### [What the exercise asks]
Reproduce, from the lines below, exactly the stretch that begins at the line containing "Where should I click to: Open the SENSOR, SPEEDOMETER" and ends at the line containing "the 16:38:52 message", both included.

== Supplied records

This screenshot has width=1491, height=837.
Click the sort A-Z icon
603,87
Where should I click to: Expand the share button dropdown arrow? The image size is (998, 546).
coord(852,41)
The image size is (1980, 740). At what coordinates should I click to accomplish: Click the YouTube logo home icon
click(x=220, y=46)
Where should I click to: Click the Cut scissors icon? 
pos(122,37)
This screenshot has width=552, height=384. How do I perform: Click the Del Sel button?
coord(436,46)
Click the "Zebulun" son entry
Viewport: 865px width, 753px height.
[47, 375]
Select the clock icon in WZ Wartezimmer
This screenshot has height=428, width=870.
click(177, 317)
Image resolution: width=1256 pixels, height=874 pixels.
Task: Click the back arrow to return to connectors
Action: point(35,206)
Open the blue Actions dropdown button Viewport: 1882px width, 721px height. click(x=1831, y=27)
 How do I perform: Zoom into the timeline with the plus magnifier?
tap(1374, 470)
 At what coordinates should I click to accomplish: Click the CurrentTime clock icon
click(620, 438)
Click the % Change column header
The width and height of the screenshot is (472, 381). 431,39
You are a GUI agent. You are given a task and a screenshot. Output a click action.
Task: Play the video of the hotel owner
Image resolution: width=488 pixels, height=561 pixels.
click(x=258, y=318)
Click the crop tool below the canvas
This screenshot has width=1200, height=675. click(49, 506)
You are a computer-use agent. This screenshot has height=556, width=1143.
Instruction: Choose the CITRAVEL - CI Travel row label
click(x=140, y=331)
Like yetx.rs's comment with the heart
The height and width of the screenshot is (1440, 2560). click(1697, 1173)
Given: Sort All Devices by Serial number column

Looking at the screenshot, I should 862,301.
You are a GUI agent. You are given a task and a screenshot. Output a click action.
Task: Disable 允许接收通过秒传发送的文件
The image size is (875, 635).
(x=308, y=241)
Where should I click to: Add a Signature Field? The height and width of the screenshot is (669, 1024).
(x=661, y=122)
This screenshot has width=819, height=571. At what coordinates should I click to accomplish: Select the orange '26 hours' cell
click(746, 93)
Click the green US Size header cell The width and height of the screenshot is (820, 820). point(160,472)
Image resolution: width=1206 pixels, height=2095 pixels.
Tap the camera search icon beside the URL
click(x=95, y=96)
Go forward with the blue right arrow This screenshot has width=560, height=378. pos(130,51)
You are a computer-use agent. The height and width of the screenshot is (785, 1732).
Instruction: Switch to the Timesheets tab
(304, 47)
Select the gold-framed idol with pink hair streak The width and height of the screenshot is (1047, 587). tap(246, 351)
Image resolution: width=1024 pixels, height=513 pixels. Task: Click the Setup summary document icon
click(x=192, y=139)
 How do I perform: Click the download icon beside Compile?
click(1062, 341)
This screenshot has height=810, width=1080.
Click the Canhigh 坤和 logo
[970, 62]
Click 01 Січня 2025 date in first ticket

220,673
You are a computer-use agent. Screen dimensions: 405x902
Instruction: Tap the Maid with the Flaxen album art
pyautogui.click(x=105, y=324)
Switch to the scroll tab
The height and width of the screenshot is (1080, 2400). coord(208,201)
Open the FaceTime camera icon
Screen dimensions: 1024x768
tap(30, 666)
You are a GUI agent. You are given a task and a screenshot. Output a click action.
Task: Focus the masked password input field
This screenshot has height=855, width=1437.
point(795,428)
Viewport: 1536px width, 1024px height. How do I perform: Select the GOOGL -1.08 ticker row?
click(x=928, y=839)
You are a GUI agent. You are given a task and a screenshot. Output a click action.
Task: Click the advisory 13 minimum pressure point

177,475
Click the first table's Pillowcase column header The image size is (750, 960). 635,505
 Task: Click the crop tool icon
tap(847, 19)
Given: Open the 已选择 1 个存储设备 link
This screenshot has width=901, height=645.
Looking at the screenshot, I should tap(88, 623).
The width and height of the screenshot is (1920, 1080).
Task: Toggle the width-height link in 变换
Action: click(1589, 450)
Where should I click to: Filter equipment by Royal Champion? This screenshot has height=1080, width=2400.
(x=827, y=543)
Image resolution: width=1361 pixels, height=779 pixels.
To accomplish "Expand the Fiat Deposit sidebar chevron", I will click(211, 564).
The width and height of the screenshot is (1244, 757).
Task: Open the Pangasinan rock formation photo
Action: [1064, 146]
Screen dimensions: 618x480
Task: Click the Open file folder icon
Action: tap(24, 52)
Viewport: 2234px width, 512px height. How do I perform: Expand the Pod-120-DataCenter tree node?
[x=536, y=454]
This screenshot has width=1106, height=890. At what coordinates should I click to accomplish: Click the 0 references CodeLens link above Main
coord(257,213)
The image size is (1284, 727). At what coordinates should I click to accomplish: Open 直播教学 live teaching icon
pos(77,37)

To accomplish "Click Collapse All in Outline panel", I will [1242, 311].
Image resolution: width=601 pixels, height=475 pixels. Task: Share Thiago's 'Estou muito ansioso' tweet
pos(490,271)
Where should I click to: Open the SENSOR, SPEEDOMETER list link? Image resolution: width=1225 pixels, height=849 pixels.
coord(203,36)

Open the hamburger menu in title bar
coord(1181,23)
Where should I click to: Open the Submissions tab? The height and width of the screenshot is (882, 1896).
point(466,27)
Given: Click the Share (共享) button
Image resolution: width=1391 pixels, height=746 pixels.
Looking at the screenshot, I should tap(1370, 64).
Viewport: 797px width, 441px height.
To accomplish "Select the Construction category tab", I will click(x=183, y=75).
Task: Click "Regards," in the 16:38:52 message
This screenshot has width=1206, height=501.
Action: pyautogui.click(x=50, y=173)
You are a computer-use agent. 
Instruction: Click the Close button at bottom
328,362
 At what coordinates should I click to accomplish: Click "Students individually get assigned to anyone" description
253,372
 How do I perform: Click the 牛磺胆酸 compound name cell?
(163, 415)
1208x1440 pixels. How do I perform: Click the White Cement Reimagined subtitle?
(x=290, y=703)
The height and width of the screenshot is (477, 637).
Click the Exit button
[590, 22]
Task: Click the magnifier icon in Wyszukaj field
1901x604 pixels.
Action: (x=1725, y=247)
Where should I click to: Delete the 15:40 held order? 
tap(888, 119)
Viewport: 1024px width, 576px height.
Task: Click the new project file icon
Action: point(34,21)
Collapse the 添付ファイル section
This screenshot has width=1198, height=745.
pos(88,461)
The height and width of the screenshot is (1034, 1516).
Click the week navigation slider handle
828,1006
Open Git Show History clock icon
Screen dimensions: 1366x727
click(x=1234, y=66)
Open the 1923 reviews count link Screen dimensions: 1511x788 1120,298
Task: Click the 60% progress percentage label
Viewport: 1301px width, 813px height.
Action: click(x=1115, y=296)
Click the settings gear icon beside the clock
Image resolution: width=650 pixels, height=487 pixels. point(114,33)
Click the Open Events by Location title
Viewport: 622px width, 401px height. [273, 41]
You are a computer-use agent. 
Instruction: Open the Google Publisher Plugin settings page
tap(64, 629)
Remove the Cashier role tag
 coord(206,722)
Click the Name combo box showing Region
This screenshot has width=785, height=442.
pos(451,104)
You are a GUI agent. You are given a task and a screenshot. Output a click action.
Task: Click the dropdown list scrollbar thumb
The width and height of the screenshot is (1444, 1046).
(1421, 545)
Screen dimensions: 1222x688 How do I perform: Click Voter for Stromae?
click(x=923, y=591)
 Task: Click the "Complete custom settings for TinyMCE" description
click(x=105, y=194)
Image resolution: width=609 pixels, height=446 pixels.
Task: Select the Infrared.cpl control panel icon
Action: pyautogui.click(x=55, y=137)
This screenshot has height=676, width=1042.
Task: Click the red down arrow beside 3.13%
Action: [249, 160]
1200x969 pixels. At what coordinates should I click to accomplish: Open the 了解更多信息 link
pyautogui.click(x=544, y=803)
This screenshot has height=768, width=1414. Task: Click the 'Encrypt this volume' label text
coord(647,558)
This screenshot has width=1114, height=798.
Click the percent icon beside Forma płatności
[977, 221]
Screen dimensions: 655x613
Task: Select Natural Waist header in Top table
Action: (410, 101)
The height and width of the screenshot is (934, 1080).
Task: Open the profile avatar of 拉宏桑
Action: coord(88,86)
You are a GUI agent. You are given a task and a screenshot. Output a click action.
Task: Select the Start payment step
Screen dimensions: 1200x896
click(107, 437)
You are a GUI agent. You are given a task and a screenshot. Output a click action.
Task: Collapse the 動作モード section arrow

====

### [Solution to this problem]
Where should I click to: Open the SENSOR, SPEEDOMETER list link? Image resolution: width=1225 pixels, height=849 pixels.
coord(203,36)

Open the hamburger menu in title bar
coord(1181,23)
Where should I click to: Open the Submissions tab? The height and width of the screenshot is (882, 1896).
point(466,27)
Given: Click the Share (共享) button
Image resolution: width=1391 pixels, height=746 pixels.
Looking at the screenshot, I should tap(1370, 64).
Viewport: 797px width, 441px height.
To accomplish "Select the Construction category tab", I will click(x=183, y=75).
Task: Click "Regards," in the 16:38:52 message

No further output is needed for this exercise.